RNA of H4IIE cultures was isolated from an ~80% confluent well of a 6‐well plate with at least three biological replicates per condition. Cells were grown for indicated times, washed twice with ice‐cold PBS, and lysed in TRIzol reagent (Thermo Fisher Scientific). Pulverized mouse livers were homogenized in TRIzol. These samples were mixed thoroughly with an equal volume of nuclease‐free ethanol, and total RNA was isolated using Direct‐zol RNA miniprep kit (Zymo Research) following the manufacturer's protocol, including on‐column Dnase I digestion. Concentration and quality of RNA were determined using a NanoDrop One spectrophotometer (Thermo Fisher Scientific). Proteins were extracted from cells using a modified RIPA buffer (50 mmol/l HEPES, 150 mmol/l NaCl, 1% NP‐40, 0.5% SDS) supplemented with protease inhibitors (HALT, Thermo Fisher Scientific). Protein concentration was measured by bicinchoninic acid (BCA) assay (Thermo Fisher Scientific).

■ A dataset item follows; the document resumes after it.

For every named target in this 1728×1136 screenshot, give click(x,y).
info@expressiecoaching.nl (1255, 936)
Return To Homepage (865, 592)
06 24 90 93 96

Quantitative real‐time PCR

Total RNA (1 μg) was transcribed using the rMoMuLV‐based reverse transcriptase (High Capacity cDNA Reverse Transcription kit, Applied Biosystems). SYBR‐green (iQ SYBR Green Supermix, Bio‐Rad) was used for the quantitative RT–PCR with the following amplification cycles: cycle of 95°C for 30 s, 40 cycles of 95°C for 15 s, and 60°C for 30 s, followed by 65°C for 5 s and a subsequent melting curve up to 95°C in increments of 0.5°C using the C1000 Touch Thermo Cycler (CFX384, Bio‐Rad) operated with CFX Manager version 3.1 (Bio‐Rad). Selected amplification products were further analyzed by PAGE. Up to two primers (Reagents Table) were designed for each gene of interest, and each biological replicate (three or more) was amplified in triplicate. The Hprt gene was used as normalization control for mouse livers and Hprt and Rplp0 for H4IIE cells. Target expression in fatty acid‐treated samples was calculated as ΔΔCT between internal control‐normalized BSA samples and internal control‐normalized FFA. Target expression of genes in LIRKO/Insrf/f samples was calculated as ΔCT between the gene of interest and internal loading control.

Immunoblot analysis

Immunoblot analysis of proteins from tissue samples was done using urea homogenate as described below for MS analysis. Protein lysates from cell lines were prepared using a modified RIPA buffer as described above. Proteins were separated on a precast gradient (4–12%) Bis‐Tris gel and transferred to a nitrocellulose membrane. The membrane was blocked with Odyssey blocking buffer for 1 h at room temperature and incubated with primary antibodies against pAkt‐S473 (CST4060), total Akt (CST2920), AL1A1 (CST12035), CEAM1/2 (CST14771), INSR(CST3020), pINSR (CST3024), EGFR (CST4267), pERK (CST9101), F16P1 (CST59172), fibronectin (Abcam ab2413), GSTM1/2/4/5 (Abcam ab178684), and PYC (Abcam 128952) overnight at 4°C. GAPDH (sc‐20357) or β‐actin (CST4967) was used as loading control. The next day, the blot was incubated with secondary antibodies coupled to IRDye 680 or 800 (LI‐COR) for 1 h at room temperature, and immunocomplexes were visualized using an Odyssey scanner CLx (LI‐COR) and analyzed with Image Studio version 3.1 and 5.0.

Sample preparation for MS

  • Lyse‐frozen mouse livers in 8 mol/l urea supplemented with 1 mmol/l sodium orthovanadate (Na3VO4), 0.1% Nonidet P‐40, protease inhibitor cocktail (1 tablet/10 ml), and PhosStop using a 7 mm homogenizer unit with two short pulses at 1565–3522 × g.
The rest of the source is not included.